Submitted to: Insect Science
Publication Type: Peer Reviewed Journal
Publication Acceptance Date: February 10, 2011
Publication Date: August 3, 2011
Citation: Garczynski, S.F., Wanner, K., Unruh, T.R. 2011. Identification and initial characterization of the 3' end of gene transcripts encoding putative members of the pheromone receptor sub-family in Lepidoptera. Insect Science. 19:64-74. Interpretive Summary: Caterpillars of many species of moths are among the most destructive pests of agricultural crops. Scientists at the USDA-ARS Yakima Agricultural Laboratory in Wapato, WA in conjunction with researchers at Montana State University are conducting research to better understand the sense of smell in major pests of tree fruit such as the codling moth, obliquebanded leafroller and light brown apple moth. A new method was developed to identify pheromone receptors in the major moth pests of agriculture. The information in this manuscript provides scientists the information and technology they need to identify protein receptors of pheromones and kairomones, improving our understanding of the sense of smell in insect pests. This line of research will assist efforts to make more potent semiochemicals for use in orchards in the Pacific Northwest as well as other agricultural crops worldwide.

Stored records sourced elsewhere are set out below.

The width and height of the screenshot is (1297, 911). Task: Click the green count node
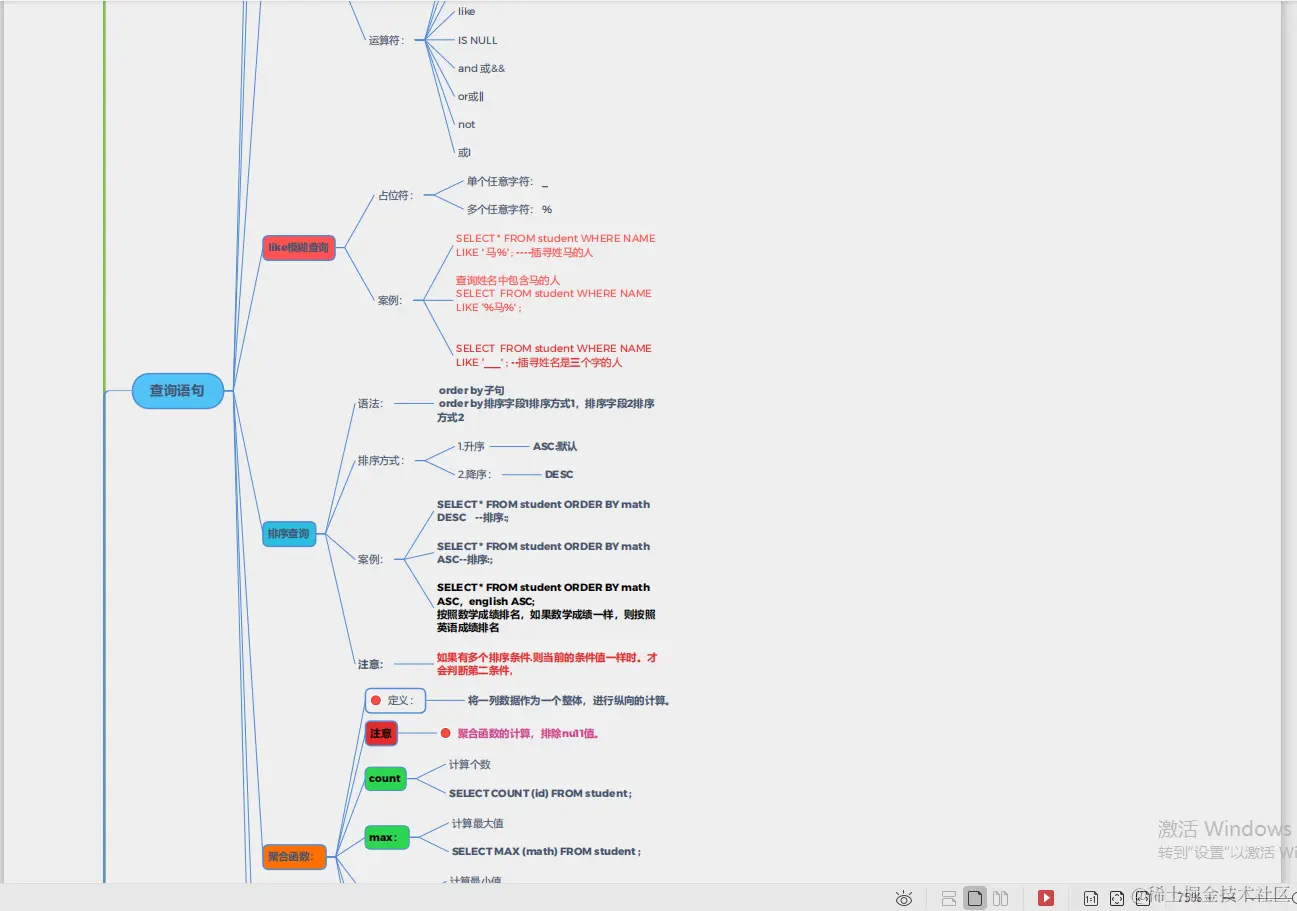point(384,778)

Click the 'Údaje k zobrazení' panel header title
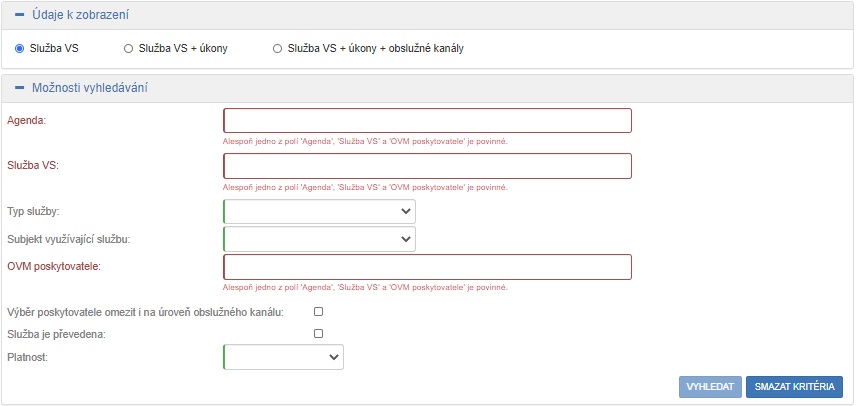click(80, 15)
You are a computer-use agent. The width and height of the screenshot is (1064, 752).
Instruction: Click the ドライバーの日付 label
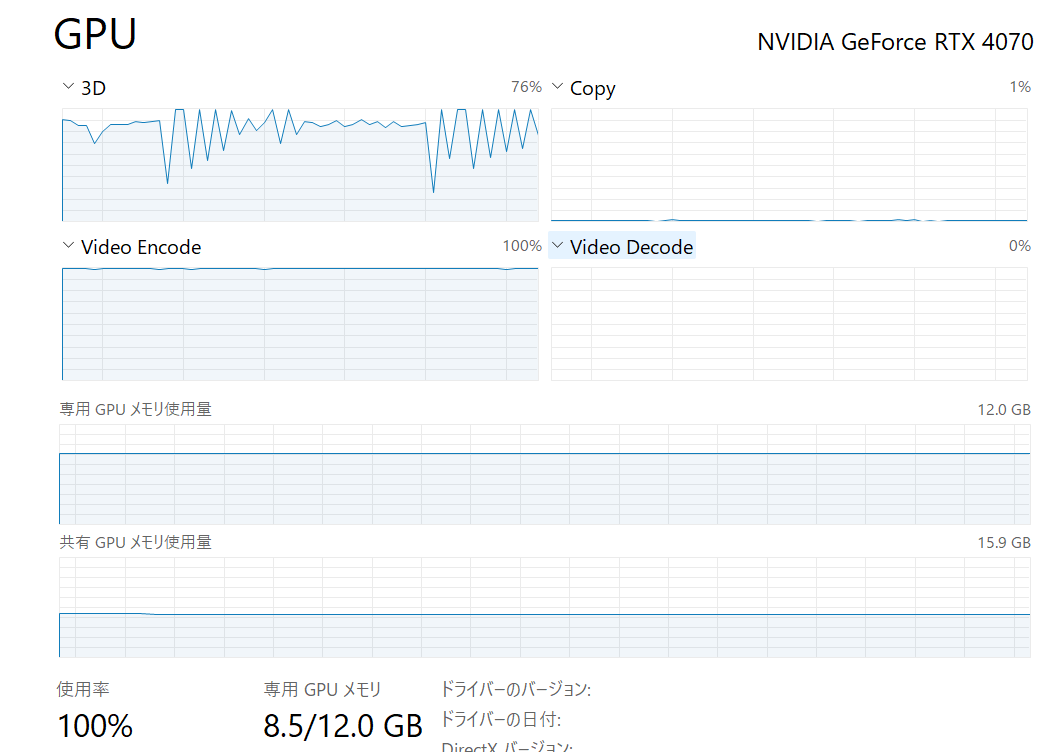coord(501,720)
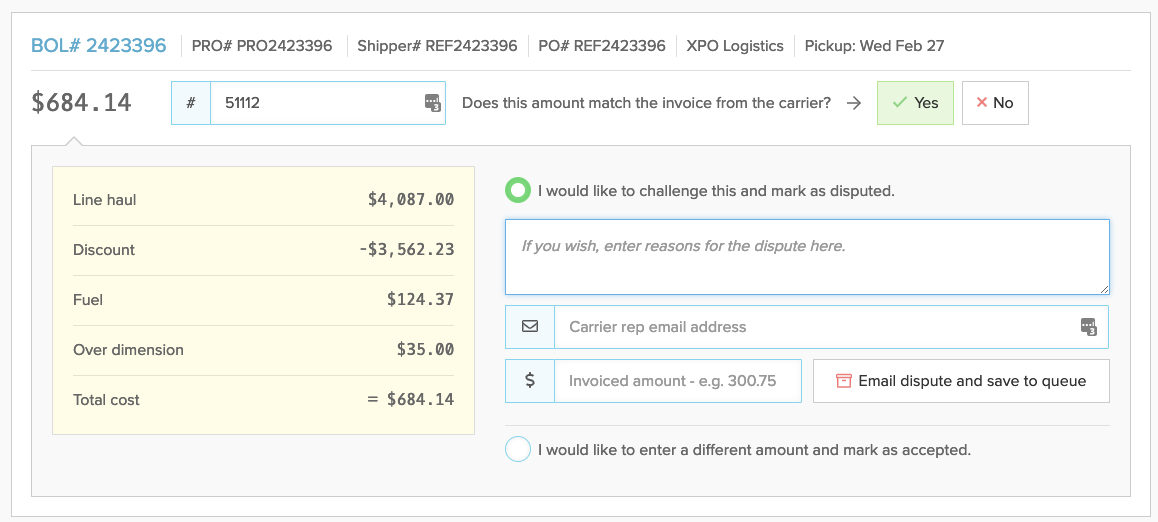Image resolution: width=1158 pixels, height=522 pixels.
Task: Select enter different amount and mark accepted option
Action: click(518, 449)
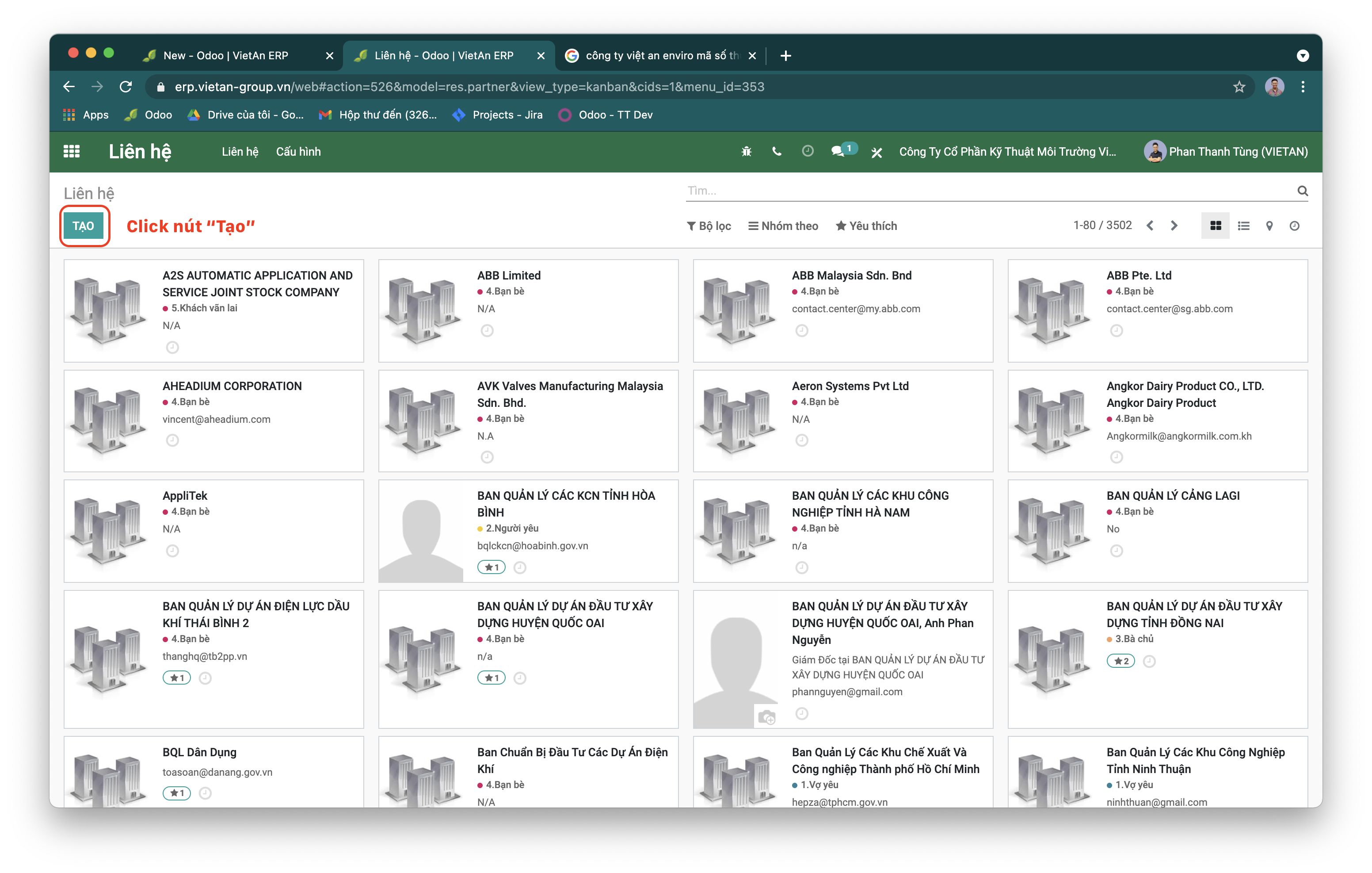The image size is (1372, 873).
Task: Switch to list view
Action: coord(1244,226)
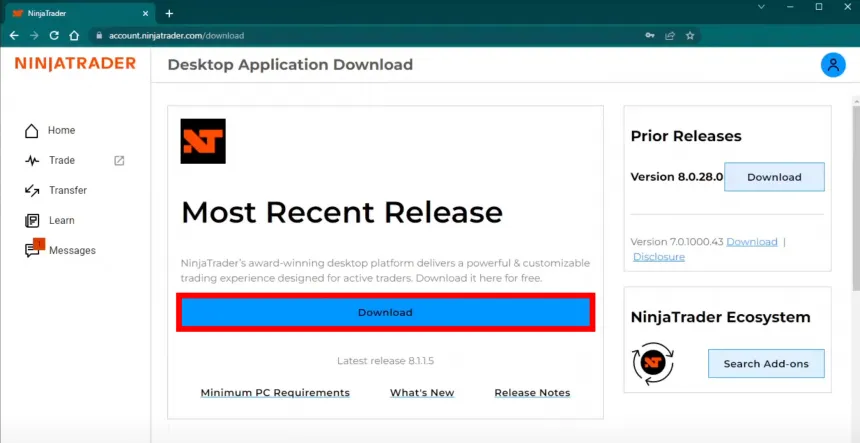Click the bookmark star in address bar
860x443 pixels.
tap(689, 35)
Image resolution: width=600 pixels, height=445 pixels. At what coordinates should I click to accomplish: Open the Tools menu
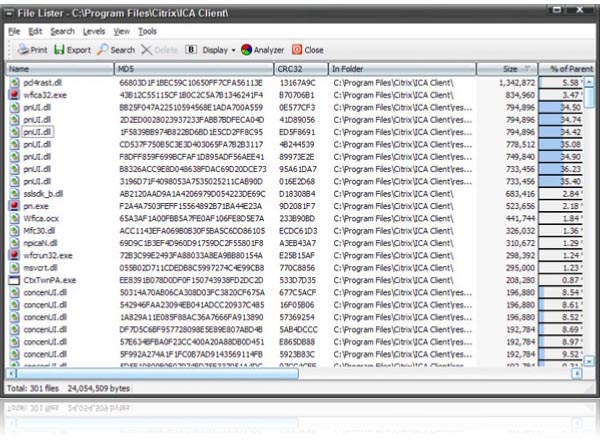(148, 31)
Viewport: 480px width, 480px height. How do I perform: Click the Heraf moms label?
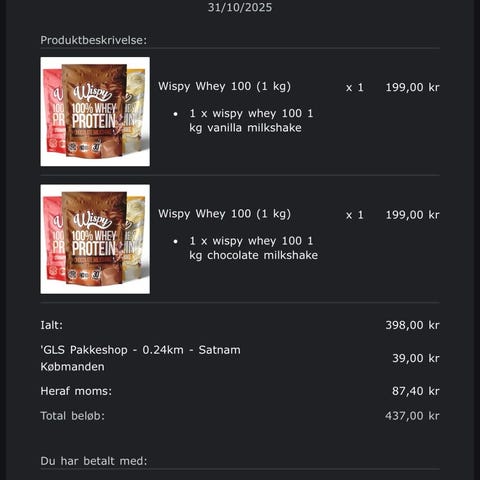(76, 391)
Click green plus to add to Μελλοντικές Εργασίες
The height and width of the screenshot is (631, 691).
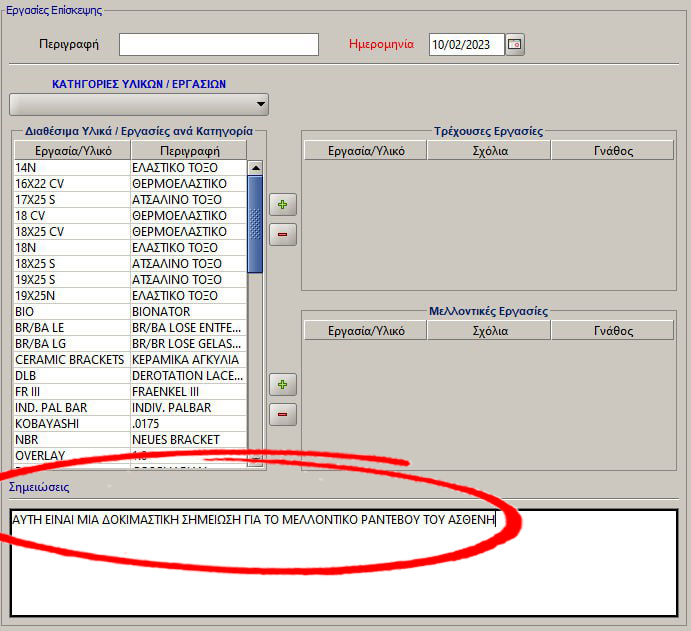click(x=283, y=385)
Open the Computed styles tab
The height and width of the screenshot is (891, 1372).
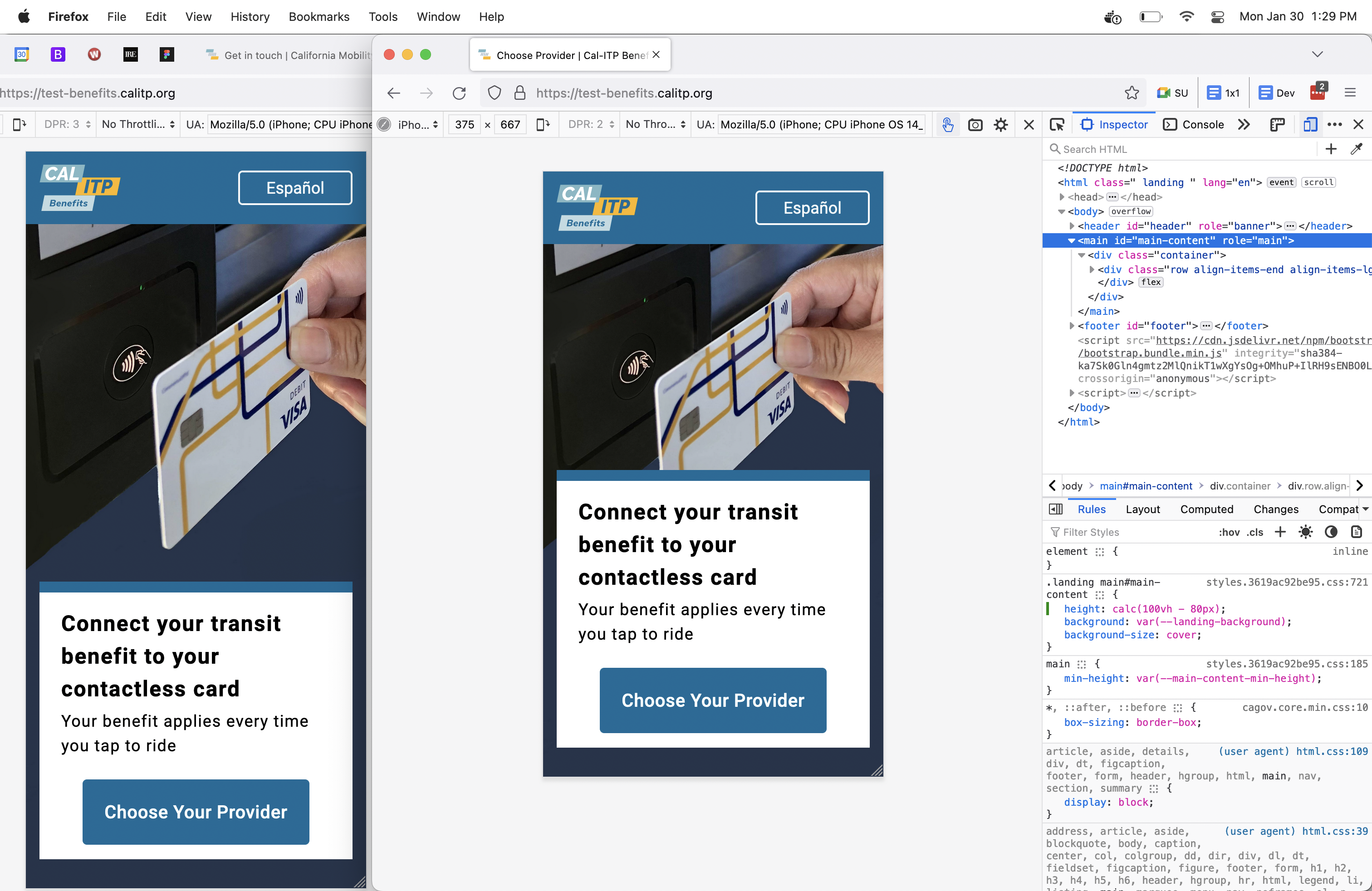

Technical Abstract: Semiochemicals, including pheromones and kairomones, used in pest management programs reduce the need for chemical insecticides, and understanding their interactions with their membrane receptor will help make them more effective in the field. Identification of odorant receptors in the Lepidoptera has mainly been achieved using bioinformatics to search DNA sequences generated by genome or EST sequencing projects. This study reports a rapid method to identify members of the pheromone receptor subfamily in Lepidoptera. Degenerate oligonucleotide primers were designed against a conserved amino acid sequence in the carboxyl terminus of known lepidopteran pheromone receptors, and the primers were used in a 3’ rapid amplification of cDNA ends procedure. PCR products generated from seven different lepidopteran species were TA cloned and sequenced. The cDNA sequences of 25 transcripts were determined to encode potential members of the pheromone receptor subfamily. These cDNAs ranged from 238 - 642 bp and encoded 49-54 amino acids of the carboxyl terminus. Analysis of the 3’ untranslated region reveals that most of the transcripts have multiple polyadenylation signal sequences, and in the case of Manduca sexta, an alternate polyadenylation signal appears to be used in transcript processing. The 3’ untranslated region was also useful in determining unique receptors encoded by transcripts having highly similar nucleotide and amino acid sequences. Overall, this technique provides a complementary method of pheromone receptor identification in EST sequencing projects, or can be used as a stand-alone method in conjunction with 5’ rapid amplification of cDNA ends procedures.